Print each line exactly, beginning with the one where "Open the COM3 port selection dropdown" appears and ending at the last line below.

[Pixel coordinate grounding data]
☆ ☆ ☆ ☆ ☆ ☆ ☆

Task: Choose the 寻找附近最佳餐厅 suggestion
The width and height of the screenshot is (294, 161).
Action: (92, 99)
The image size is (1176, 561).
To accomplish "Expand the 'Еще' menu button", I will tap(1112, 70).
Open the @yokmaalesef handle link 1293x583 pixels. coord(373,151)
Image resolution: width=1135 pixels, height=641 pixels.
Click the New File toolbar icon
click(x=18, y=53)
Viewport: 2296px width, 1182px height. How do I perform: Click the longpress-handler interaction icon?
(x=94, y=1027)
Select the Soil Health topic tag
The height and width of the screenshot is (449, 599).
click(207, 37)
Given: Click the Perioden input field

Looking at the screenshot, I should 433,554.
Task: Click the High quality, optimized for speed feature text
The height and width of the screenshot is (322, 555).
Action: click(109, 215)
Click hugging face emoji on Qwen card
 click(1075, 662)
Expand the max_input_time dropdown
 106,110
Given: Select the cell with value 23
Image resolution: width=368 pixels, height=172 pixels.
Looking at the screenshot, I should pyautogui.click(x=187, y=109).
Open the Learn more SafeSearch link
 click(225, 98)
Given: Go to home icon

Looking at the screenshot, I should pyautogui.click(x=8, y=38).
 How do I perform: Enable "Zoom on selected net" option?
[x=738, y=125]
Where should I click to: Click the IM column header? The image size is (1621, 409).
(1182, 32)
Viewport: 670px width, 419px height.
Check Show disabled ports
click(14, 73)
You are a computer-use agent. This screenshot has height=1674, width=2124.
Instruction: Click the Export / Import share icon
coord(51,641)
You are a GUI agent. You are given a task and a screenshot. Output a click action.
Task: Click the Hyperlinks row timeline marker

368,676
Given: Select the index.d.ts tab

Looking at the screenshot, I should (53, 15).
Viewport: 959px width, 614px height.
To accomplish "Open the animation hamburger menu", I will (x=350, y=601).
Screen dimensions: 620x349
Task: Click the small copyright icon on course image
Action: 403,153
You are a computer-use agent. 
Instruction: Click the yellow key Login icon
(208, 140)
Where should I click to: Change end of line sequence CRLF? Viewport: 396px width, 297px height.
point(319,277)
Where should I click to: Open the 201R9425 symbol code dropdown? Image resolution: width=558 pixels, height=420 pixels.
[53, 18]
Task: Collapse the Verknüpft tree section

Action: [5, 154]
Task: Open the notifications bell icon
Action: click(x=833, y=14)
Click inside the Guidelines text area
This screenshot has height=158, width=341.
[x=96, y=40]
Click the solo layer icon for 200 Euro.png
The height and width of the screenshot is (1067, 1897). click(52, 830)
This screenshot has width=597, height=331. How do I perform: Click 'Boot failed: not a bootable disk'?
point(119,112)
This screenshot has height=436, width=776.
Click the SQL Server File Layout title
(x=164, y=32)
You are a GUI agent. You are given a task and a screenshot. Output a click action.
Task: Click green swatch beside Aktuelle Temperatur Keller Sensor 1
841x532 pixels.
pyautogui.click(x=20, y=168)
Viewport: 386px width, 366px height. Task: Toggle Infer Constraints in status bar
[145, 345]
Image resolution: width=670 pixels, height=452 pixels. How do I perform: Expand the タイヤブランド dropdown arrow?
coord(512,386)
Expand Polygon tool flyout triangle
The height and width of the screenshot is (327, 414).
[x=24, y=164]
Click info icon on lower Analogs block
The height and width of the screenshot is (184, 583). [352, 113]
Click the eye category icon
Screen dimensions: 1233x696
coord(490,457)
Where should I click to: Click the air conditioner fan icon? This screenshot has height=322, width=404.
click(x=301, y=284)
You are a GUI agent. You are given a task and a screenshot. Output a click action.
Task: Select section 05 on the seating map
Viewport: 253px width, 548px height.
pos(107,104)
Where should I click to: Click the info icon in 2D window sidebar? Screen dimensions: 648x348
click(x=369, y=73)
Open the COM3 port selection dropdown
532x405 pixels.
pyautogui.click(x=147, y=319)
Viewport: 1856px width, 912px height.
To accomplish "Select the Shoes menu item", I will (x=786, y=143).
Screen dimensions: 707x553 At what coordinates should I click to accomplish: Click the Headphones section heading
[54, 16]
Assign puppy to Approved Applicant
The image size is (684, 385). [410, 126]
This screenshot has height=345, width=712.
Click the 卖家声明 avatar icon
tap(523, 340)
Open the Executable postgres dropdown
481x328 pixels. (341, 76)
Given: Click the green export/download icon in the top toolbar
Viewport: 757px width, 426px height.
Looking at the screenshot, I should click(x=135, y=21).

☆ ☆ ☆ ☆ ☆ ☆ ☆

Written reply >>
Open the COM3 port selection dropdown
532x405 pixels.
pyautogui.click(x=147, y=319)
Viewport: 1856px width, 912px height.
To accomplish "Select the Shoes menu item", I will (x=786, y=143).
Screen dimensions: 707x553 At what coordinates should I click to accomplish: Click the Headphones section heading
[54, 16]
Assign puppy to Approved Applicant
The image size is (684, 385). [410, 126]
This screenshot has height=345, width=712.
Click the 卖家声明 avatar icon
tap(523, 340)
Open the Executable postgres dropdown
481x328 pixels. (341, 76)
Given: Click the green export/download icon in the top toolbar
Viewport: 757px width, 426px height.
Looking at the screenshot, I should click(x=135, y=21).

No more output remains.